--- Material provided Enclosed Below ---
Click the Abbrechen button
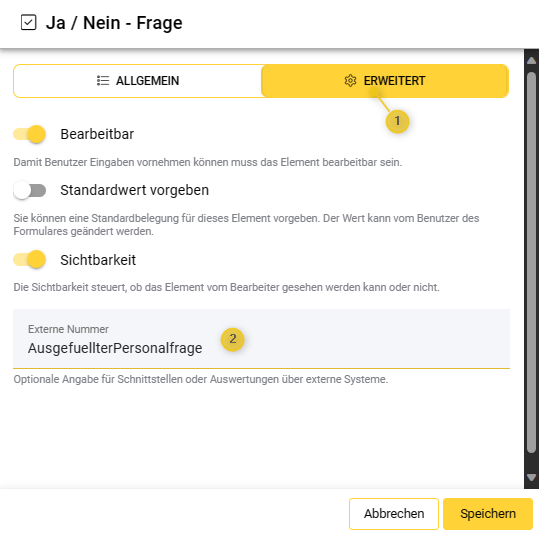tap(394, 514)
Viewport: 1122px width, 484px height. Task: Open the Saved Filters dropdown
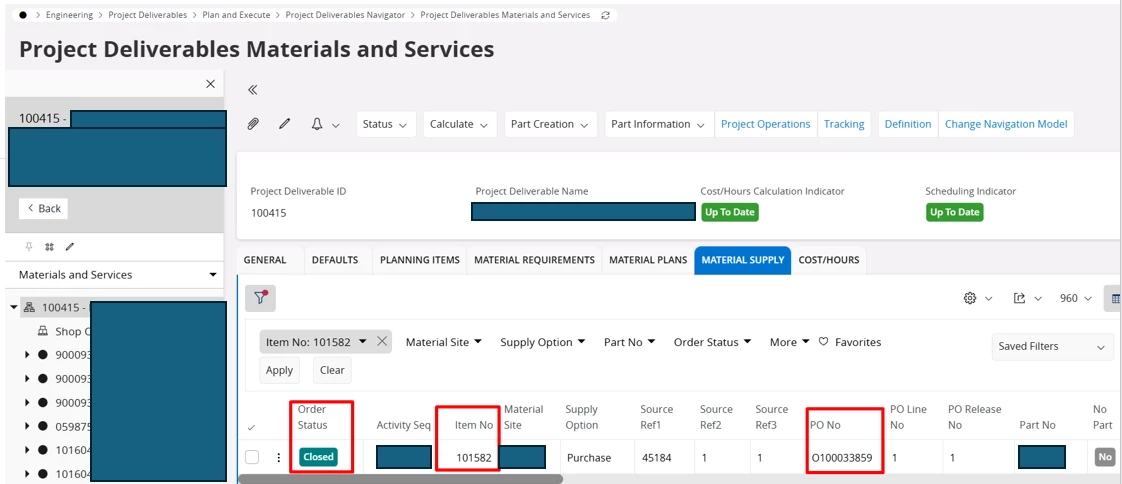coord(1052,347)
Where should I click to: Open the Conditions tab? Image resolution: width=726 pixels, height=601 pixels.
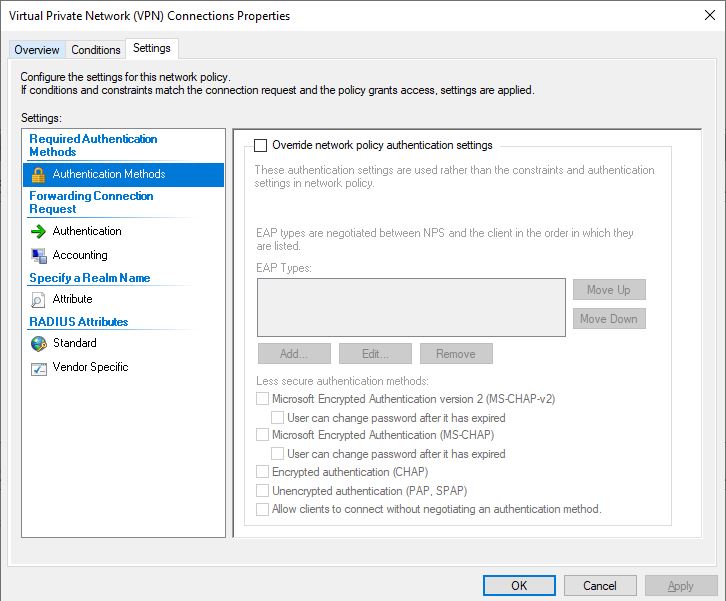click(x=96, y=50)
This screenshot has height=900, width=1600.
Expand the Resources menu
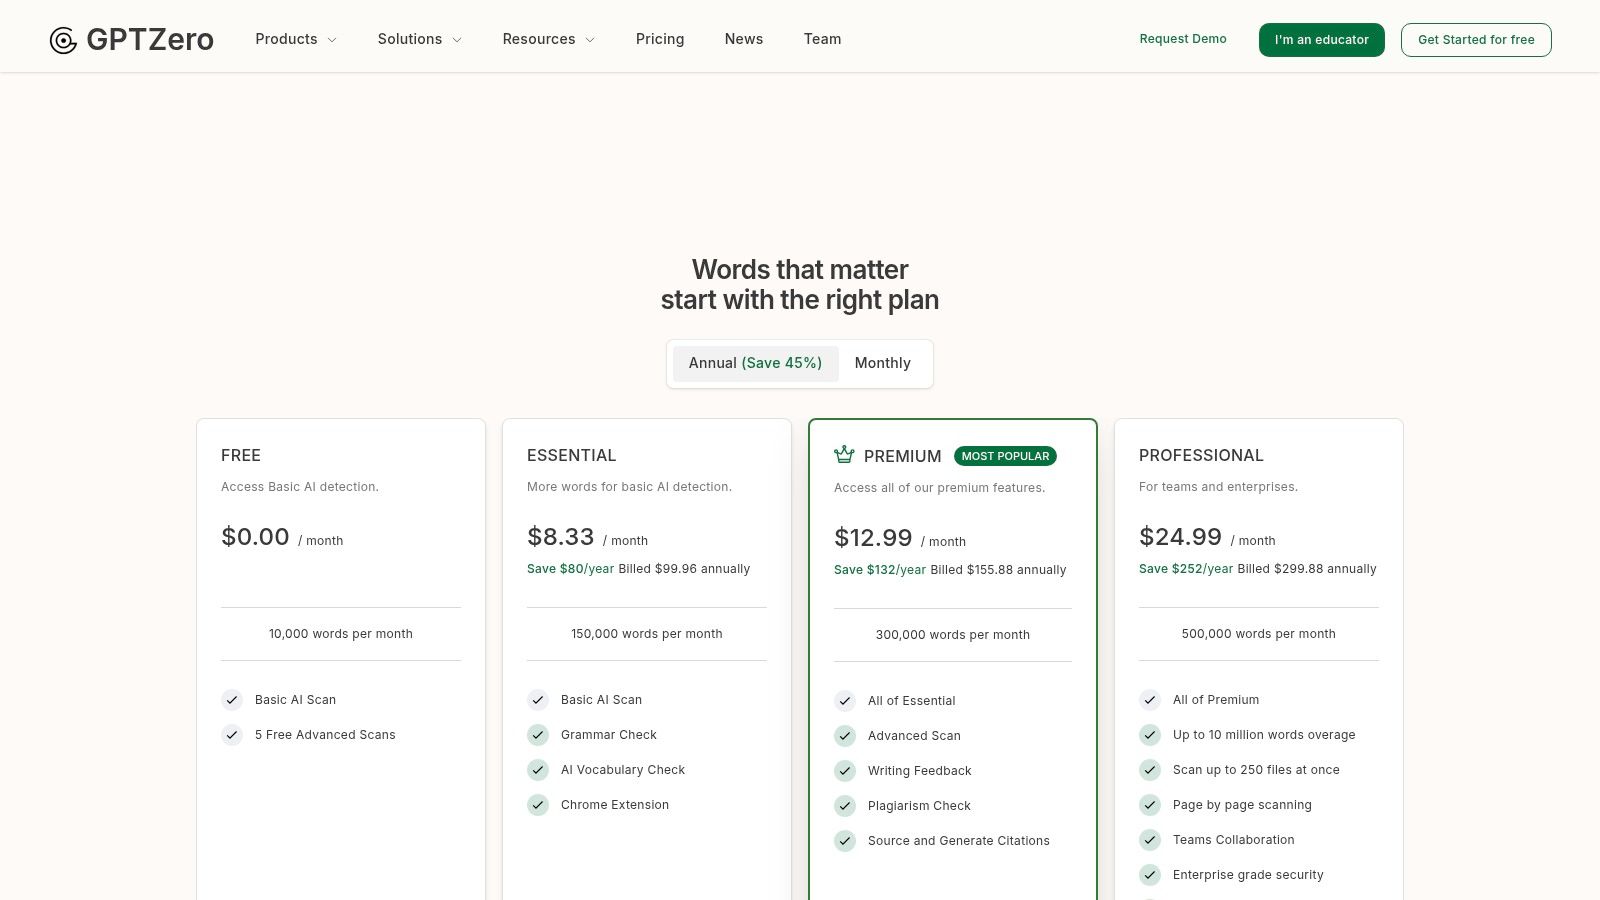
--- End of Enclosed Material provided ---
= Instructions for the task =
Leave the pictures out and restate the listing word for word.

= Answer to this task =
Click the Abbrechen button
tap(394, 514)
Viewport: 1122px width, 484px height. Task: Open the Saved Filters dropdown
coord(1052,347)
Where should I click to: Open the Conditions tab? Image resolution: width=726 pixels, height=601 pixels.
click(x=96, y=50)
This screenshot has height=900, width=1600.
Expand the Resources menu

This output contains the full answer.